__ASSIGNMENT__:
Only the lines below, from the one with "Task: Switch to" through the one with "Collapse the Description", are to be written out, exactly.

----- DATA PROVIDED -----

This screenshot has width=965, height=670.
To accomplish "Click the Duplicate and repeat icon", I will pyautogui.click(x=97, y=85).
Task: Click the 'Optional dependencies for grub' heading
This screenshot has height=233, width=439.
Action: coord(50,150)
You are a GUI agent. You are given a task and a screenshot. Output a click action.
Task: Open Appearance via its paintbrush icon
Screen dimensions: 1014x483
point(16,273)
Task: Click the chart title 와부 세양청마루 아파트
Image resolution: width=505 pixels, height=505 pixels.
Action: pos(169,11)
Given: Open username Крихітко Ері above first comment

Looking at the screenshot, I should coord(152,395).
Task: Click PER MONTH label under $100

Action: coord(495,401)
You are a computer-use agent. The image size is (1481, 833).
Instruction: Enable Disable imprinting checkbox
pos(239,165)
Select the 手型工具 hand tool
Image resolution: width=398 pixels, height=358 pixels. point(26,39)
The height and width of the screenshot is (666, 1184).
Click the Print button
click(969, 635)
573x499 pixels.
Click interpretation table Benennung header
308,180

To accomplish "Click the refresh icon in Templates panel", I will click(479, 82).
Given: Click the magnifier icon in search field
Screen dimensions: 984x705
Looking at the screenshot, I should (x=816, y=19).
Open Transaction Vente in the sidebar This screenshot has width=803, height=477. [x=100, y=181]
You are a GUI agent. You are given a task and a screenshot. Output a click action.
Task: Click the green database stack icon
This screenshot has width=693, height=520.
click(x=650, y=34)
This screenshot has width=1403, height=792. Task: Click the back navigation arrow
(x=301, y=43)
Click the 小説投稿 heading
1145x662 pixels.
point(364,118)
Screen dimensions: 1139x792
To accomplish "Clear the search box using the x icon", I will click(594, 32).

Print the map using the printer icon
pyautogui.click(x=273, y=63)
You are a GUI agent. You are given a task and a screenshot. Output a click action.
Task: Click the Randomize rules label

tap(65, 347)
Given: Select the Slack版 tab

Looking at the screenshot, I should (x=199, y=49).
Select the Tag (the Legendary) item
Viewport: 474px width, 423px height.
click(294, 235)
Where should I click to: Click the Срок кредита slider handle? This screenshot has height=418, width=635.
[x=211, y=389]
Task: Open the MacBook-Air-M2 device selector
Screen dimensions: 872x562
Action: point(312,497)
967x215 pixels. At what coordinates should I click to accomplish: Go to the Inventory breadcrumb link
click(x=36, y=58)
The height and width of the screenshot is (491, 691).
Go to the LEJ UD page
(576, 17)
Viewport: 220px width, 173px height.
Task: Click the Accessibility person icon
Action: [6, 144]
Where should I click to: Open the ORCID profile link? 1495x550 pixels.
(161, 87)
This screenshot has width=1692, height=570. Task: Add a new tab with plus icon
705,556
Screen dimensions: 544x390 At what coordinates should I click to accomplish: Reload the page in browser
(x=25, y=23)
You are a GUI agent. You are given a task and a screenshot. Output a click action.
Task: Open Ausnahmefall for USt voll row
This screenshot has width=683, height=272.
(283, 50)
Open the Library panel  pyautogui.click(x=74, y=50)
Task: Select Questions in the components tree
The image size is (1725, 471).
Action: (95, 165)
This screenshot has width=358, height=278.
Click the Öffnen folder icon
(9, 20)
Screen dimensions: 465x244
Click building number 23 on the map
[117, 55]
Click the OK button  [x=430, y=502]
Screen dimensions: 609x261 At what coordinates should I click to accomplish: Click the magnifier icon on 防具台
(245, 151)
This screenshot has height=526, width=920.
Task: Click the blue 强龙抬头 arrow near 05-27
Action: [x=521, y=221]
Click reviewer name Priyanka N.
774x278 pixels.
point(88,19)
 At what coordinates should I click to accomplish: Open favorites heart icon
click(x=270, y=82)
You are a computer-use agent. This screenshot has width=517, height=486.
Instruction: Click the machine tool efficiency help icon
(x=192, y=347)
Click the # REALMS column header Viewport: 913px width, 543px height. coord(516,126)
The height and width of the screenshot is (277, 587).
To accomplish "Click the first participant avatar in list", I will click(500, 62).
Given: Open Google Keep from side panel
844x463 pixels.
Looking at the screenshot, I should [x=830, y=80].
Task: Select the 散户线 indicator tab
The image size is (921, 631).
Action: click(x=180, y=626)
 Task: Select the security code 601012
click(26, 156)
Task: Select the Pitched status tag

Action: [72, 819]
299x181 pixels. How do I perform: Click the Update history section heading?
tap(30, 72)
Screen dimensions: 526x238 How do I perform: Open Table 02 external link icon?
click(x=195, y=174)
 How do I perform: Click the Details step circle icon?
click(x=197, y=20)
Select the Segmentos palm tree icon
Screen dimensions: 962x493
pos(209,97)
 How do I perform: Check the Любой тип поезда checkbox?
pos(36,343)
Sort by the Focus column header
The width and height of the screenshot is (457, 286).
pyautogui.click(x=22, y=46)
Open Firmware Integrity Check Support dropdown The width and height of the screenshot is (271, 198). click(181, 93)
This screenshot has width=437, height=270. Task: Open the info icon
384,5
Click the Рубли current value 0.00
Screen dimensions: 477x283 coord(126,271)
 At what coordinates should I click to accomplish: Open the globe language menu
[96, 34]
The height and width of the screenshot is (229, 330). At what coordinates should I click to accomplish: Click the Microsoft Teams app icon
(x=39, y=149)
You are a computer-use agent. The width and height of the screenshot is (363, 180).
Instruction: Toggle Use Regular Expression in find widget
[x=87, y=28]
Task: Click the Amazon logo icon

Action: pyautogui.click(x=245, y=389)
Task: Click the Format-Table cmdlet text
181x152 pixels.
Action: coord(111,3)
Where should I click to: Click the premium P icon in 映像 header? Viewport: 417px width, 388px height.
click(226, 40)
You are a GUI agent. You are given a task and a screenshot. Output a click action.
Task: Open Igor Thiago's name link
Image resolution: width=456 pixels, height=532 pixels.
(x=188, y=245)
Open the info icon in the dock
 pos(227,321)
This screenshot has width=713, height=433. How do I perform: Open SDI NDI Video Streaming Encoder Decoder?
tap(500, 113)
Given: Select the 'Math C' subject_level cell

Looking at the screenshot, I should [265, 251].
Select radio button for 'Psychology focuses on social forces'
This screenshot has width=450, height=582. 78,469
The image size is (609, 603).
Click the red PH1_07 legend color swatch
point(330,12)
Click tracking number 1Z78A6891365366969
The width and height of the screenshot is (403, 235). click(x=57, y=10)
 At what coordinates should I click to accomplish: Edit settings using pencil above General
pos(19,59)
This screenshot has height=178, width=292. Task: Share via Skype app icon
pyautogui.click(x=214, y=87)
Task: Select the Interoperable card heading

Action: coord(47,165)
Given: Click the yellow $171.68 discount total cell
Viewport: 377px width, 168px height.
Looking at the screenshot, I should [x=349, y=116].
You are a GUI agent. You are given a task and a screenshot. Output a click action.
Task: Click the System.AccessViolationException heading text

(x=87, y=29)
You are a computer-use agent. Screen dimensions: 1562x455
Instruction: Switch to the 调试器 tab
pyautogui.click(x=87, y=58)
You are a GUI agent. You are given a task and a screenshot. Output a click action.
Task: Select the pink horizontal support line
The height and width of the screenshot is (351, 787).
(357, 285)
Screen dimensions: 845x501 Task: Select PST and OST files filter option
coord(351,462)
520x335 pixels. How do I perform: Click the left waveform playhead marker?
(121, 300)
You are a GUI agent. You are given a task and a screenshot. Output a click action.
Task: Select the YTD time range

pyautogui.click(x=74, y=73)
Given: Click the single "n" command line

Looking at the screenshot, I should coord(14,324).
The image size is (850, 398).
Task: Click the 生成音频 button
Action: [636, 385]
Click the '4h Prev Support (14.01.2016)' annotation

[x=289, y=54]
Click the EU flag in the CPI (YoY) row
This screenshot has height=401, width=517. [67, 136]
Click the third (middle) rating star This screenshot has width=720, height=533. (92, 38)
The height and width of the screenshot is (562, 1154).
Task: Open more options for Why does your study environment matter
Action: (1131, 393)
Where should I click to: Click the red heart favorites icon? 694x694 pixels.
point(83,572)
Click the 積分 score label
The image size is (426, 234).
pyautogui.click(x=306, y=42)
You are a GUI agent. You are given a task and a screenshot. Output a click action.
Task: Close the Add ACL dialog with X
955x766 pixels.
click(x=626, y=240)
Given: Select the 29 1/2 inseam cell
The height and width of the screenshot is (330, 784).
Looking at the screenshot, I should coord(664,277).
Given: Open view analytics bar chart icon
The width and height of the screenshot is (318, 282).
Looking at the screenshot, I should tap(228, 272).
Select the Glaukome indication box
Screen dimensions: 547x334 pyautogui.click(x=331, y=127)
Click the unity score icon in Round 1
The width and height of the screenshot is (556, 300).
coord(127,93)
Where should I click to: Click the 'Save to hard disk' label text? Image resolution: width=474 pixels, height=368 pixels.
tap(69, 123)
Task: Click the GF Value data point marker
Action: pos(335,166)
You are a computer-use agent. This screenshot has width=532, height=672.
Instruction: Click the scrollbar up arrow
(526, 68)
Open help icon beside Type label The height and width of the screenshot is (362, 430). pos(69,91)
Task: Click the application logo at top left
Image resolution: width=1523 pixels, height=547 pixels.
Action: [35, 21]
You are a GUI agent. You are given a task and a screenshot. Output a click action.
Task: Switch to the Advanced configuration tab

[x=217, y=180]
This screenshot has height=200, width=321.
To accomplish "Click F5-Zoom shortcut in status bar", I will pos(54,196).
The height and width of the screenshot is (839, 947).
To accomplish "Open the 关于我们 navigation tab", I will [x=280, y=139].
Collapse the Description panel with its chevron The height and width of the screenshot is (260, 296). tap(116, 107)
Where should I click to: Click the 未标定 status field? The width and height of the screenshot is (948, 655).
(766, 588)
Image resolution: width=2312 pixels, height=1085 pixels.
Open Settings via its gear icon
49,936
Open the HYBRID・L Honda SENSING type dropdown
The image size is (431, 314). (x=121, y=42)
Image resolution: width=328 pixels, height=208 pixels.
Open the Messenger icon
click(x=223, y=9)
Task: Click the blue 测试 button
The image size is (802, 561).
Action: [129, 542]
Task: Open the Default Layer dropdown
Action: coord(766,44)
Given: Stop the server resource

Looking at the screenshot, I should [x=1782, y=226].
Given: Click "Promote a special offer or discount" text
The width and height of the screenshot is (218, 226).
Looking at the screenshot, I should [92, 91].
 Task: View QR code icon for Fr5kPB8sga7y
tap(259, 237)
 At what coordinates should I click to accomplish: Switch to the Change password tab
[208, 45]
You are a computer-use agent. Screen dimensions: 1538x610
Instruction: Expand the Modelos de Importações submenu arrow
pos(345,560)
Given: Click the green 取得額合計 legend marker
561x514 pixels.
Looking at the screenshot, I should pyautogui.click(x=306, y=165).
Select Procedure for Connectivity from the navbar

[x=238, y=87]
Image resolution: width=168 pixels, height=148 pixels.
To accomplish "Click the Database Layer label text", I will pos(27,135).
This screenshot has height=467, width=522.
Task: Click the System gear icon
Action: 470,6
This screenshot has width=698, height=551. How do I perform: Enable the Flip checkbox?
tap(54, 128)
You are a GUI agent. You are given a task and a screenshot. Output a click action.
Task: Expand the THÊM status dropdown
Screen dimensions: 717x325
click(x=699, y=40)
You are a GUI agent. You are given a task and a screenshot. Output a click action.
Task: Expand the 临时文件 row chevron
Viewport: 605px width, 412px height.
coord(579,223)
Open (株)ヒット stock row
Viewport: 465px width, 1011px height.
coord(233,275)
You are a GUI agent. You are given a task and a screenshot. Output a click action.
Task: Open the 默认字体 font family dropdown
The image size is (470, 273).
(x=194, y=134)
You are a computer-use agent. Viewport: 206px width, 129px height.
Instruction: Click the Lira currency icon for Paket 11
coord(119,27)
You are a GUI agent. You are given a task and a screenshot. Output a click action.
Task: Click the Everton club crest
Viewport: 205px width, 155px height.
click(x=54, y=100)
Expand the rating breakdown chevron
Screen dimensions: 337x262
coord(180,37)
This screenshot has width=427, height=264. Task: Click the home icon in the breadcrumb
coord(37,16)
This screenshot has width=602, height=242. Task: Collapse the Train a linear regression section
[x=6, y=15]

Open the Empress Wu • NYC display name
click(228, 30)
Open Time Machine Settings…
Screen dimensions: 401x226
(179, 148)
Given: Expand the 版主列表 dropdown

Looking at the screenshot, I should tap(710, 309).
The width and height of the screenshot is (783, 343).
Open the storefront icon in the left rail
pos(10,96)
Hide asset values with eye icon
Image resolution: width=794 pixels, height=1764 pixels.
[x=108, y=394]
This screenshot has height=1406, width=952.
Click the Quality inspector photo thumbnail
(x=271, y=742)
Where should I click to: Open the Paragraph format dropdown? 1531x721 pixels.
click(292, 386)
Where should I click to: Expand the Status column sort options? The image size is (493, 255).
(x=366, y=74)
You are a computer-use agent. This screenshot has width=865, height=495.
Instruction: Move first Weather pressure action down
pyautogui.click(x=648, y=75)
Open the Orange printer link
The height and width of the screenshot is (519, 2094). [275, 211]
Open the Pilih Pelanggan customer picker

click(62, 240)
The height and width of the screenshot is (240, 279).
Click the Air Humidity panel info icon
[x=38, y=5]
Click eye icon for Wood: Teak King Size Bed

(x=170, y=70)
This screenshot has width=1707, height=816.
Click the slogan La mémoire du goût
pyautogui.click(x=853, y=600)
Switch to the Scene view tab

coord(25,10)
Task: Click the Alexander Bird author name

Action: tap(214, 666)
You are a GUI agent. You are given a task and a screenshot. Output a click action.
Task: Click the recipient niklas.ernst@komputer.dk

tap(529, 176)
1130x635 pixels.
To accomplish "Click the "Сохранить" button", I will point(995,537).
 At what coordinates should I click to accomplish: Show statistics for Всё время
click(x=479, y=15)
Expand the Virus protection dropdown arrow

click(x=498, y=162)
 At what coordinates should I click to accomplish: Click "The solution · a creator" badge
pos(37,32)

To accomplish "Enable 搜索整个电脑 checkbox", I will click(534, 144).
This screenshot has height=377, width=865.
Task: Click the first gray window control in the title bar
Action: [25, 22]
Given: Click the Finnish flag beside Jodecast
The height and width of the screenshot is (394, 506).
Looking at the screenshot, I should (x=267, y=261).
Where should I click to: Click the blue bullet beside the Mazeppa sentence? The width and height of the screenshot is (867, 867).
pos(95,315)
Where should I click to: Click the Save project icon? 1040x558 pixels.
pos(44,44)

-----

__WRITTEN ANSWER__:
Task: Switch to the Advanced configuration tab

[x=217, y=180]
This screenshot has height=200, width=321.
To accomplish "Click F5-Zoom shortcut in status bar", I will pos(54,196).
The height and width of the screenshot is (839, 947).
To accomplish "Open the 关于我们 navigation tab", I will [x=280, y=139].
Collapse the Description panel with its chevron The height and width of the screenshot is (260, 296). tap(116, 107)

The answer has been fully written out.